UK military 'early leavers' are more likely to have treatable mental health problems than others
(Medical Xpress)—Each year, some 22,000 personnel leave the UK regular forces. Many leave before completing their service and are classed as 'early leavers'. New research from The University of Manchester shows that early leavers are more likely to have mental health problems than non-early leavers, and that these are likely to respond to specialist psychological treatment services.
The research group, based at The University of Manchester, looked at veterans attending specialist Improving Access to Psychological Therapies (IAPT) services, (such as Cognitive Behavioural Therapy – a type of talking therapy). The study featured 366 veterans who were using the IAPT services in North-West England and had completed at least two courses of therapy. The veterans were selected if they were early leavers, had a physical disability and/or were alcohol or substance misusers. The researchers also compared the characteristics of early leavers with non-early leavers.
The researchers used a number of tools to assess the mental health and functioning of the veterans. These included a measure of anxiety (the Generalised Anxiety Disorder Scale - GAD-7), a measure of depression (the Patient Health Questionnaire – PHQ-9) and a measure of the impact of mental health problems on functioning (the Work and Social Adjustment Scale).

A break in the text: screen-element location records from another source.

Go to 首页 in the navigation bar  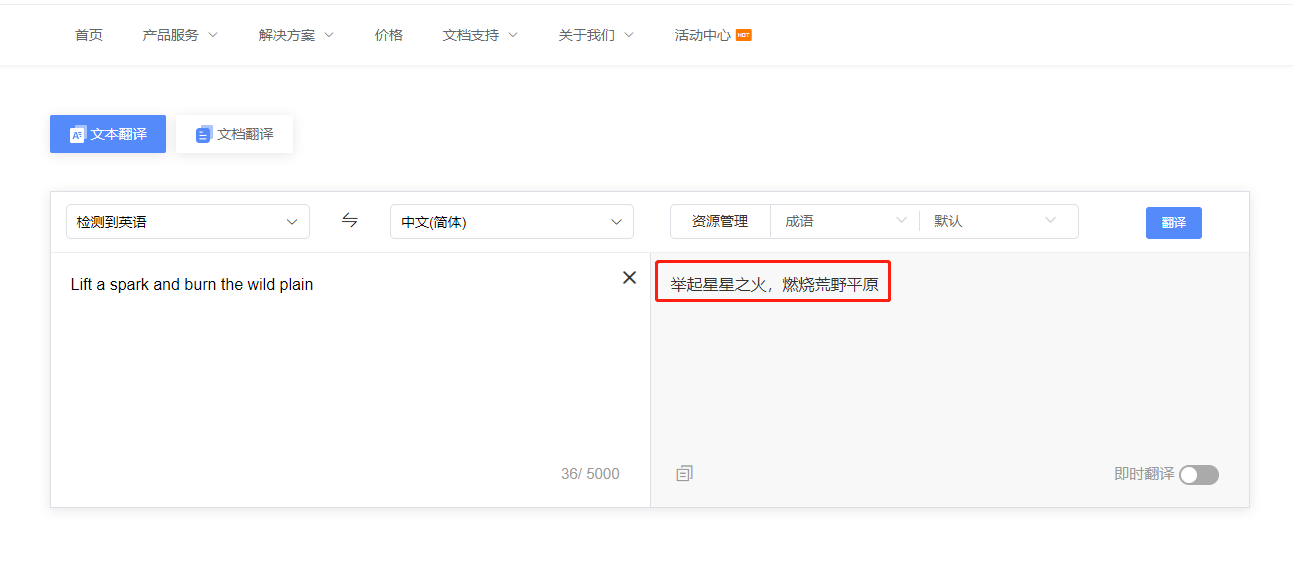click(89, 35)
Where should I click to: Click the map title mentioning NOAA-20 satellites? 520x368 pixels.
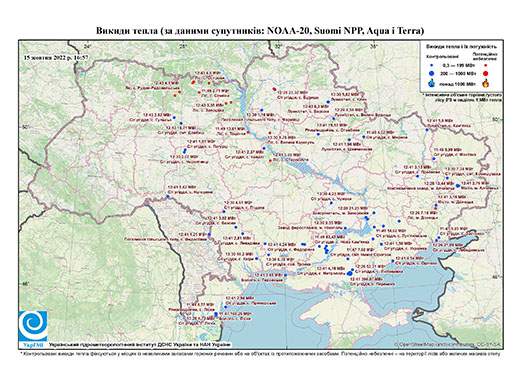tap(260, 31)
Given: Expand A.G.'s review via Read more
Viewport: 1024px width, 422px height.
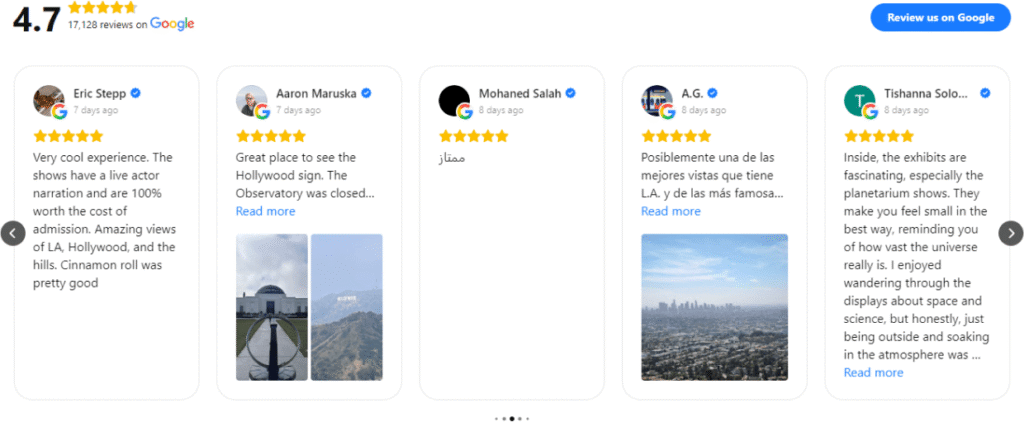Looking at the screenshot, I should coord(670,211).
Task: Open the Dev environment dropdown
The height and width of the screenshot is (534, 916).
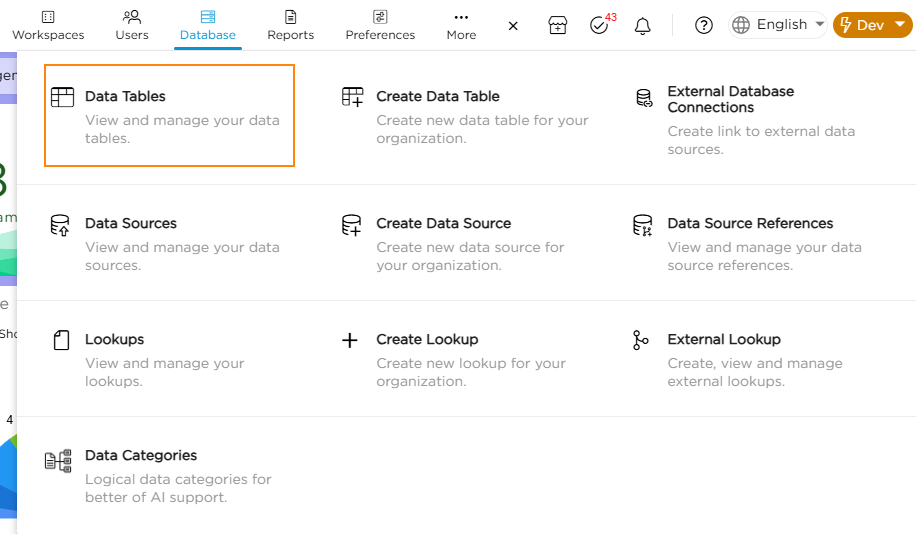Action: [x=872, y=25]
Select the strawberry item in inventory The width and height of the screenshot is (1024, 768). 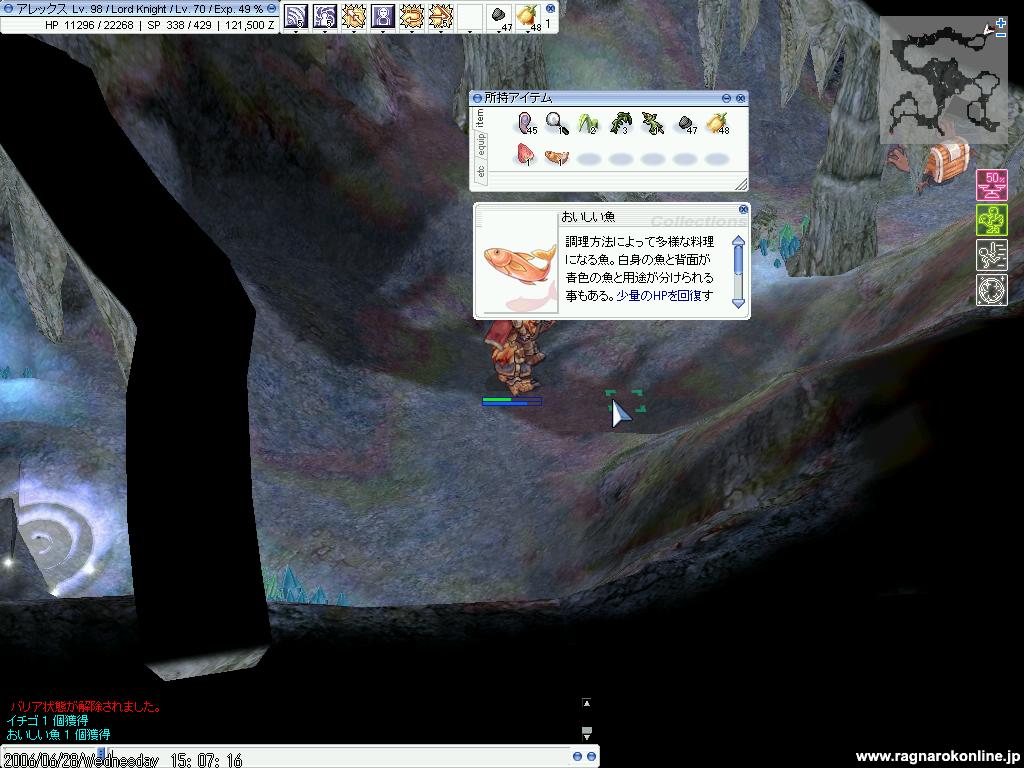(525, 156)
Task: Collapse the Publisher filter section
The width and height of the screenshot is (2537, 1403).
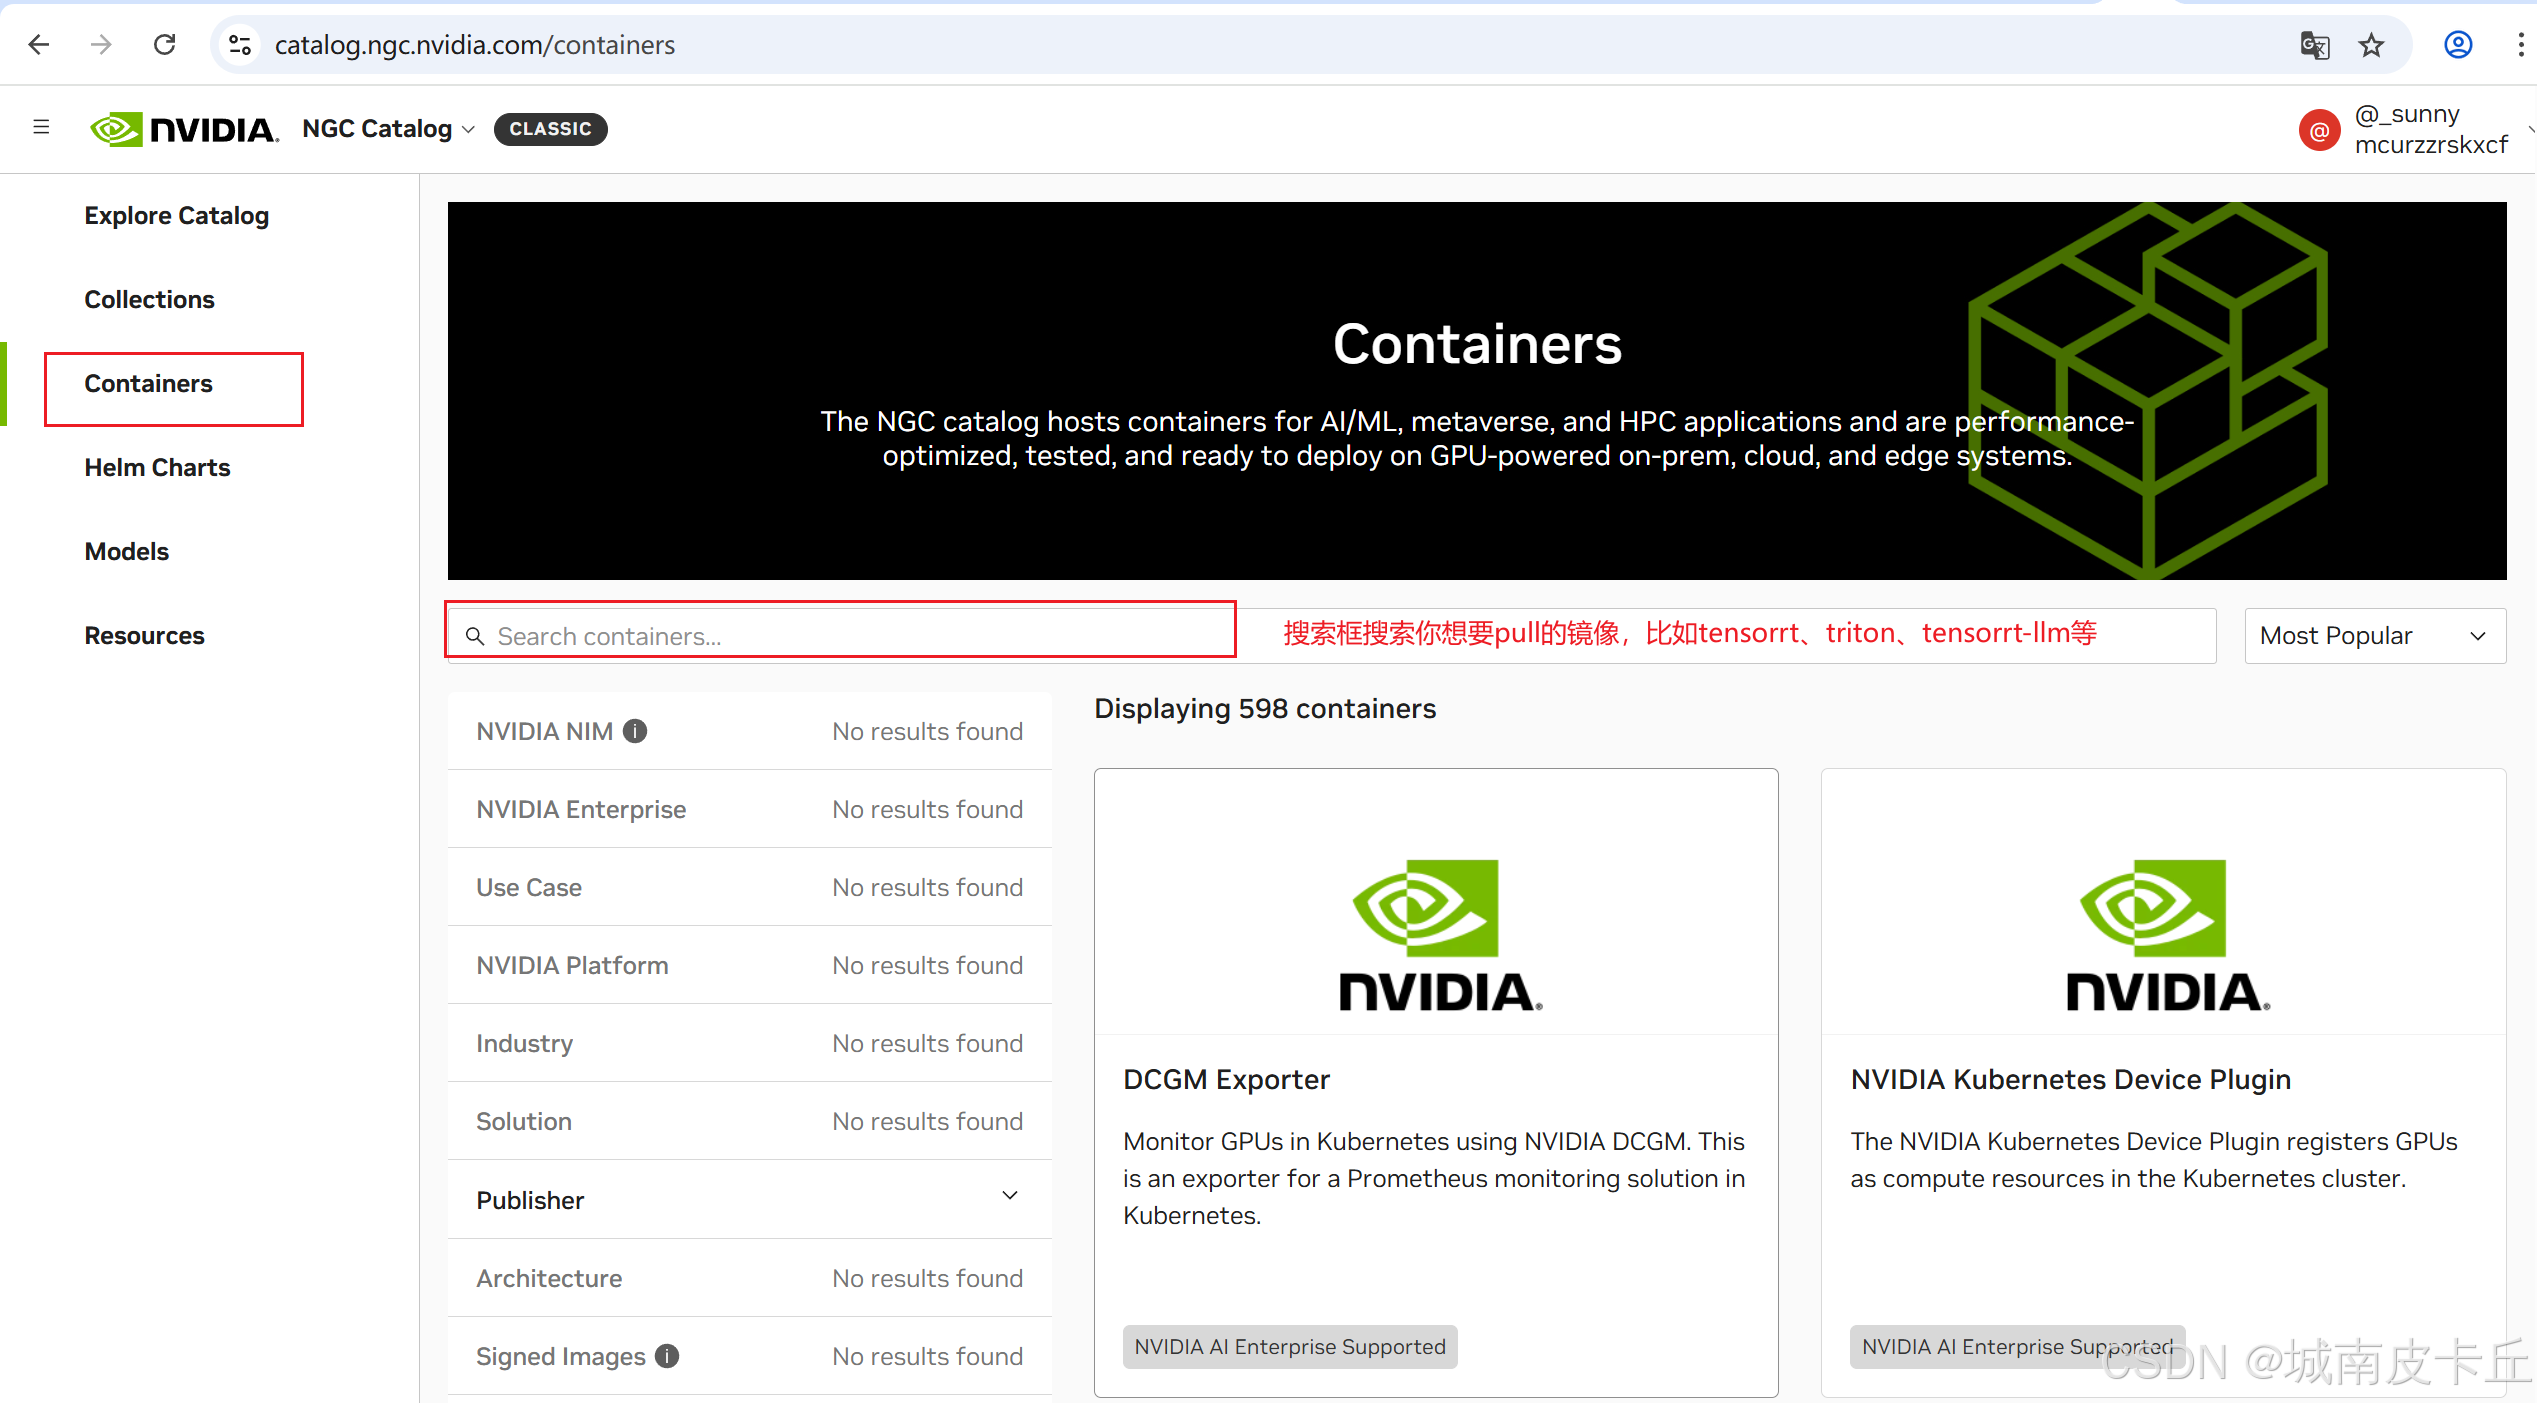Action: pyautogui.click(x=1010, y=1196)
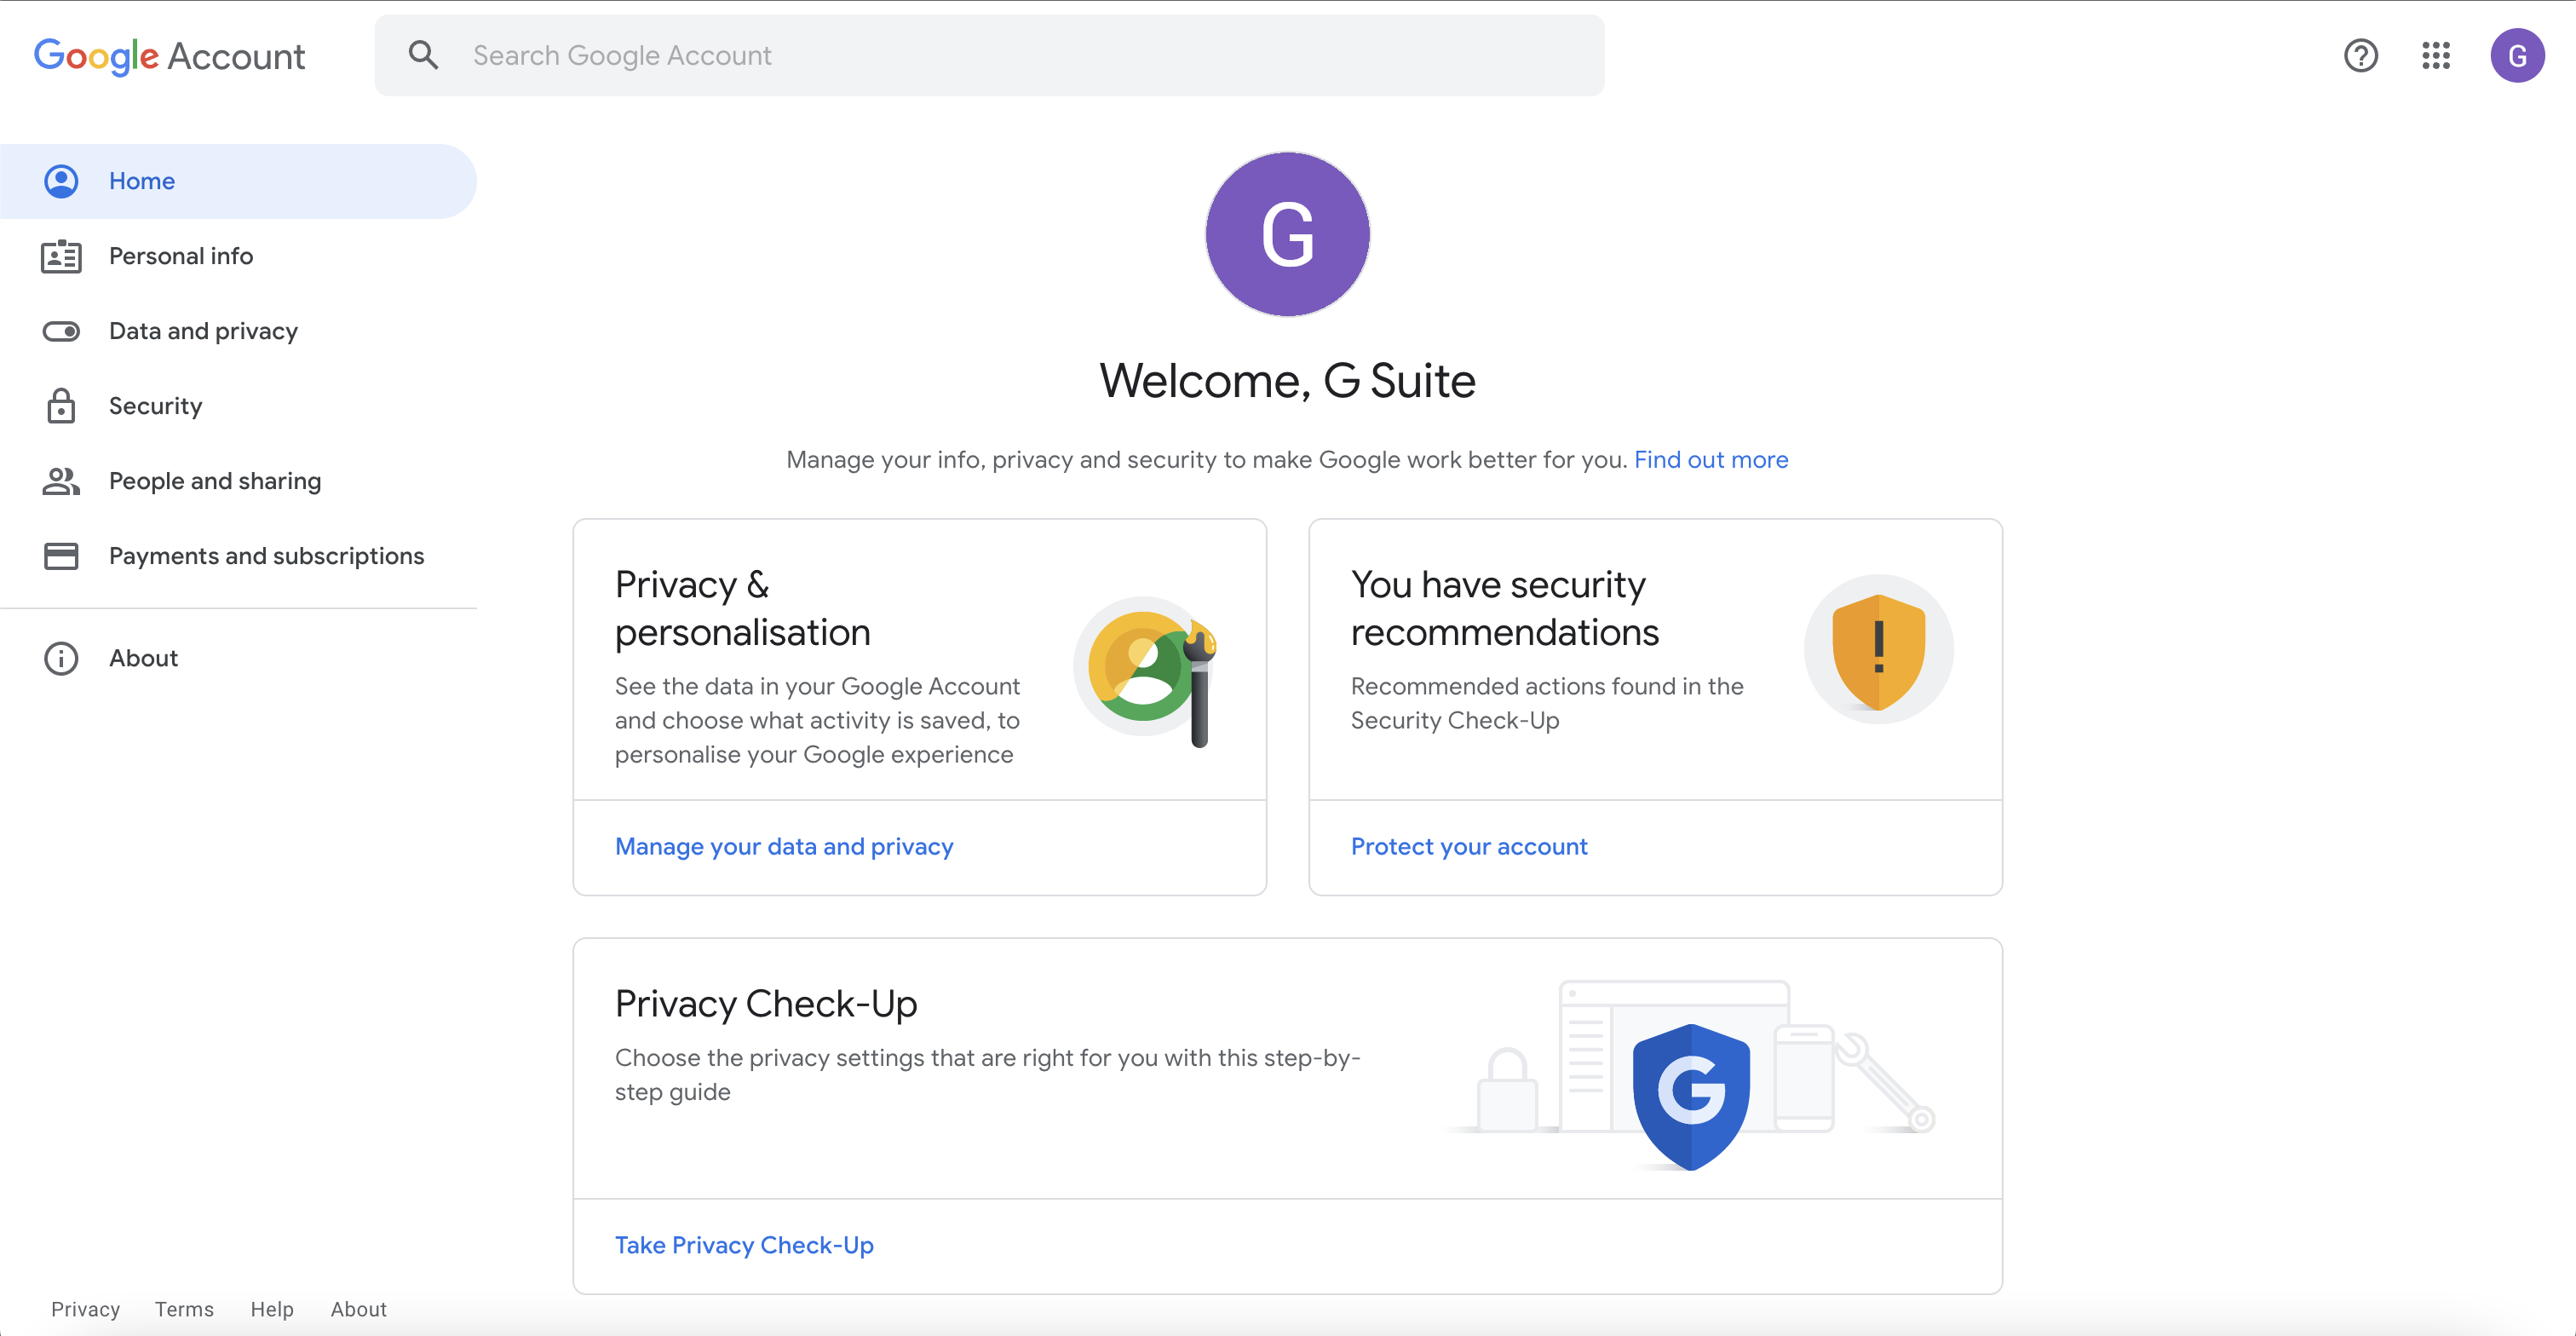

The main study finding was that early leavers were more responsive to therapy in IAPT services. After therapy, the early leavers experienced a more marked decline in anxiety and depression symptoms than non-early leavers. The early leavers also experienced a much lower impact of mental health problems on their daily functioning than non-early leavers.
The research team found that early leavers were more likely to be young and single compared to non-early leavers. The researchers suggest that this might be because the early leavers may have been exposed to more traumatic situations and a shorter history of anxiety and depression, however they concluded that more research was needed.
The research was led by Professor David Challis, professor of community care research, director of the Personal Social Services Research Unit (PSSRU) at The University of Manchester, and the associate director at the National Institute for Health Research School of Social Care Research (PSSRU). Professor Challis said: "The research showed the benefits of IAPT services for veterans, and also highlighted some of the difficulties faced by UK military veterans.
"The study highlights the benefit of a better understanding of the characteristics of different UK military veteran groups. It also shows the potential benefits of targeting therapy to veterans who are vulnerable because of mental health problems and in the process of reintegrating into society."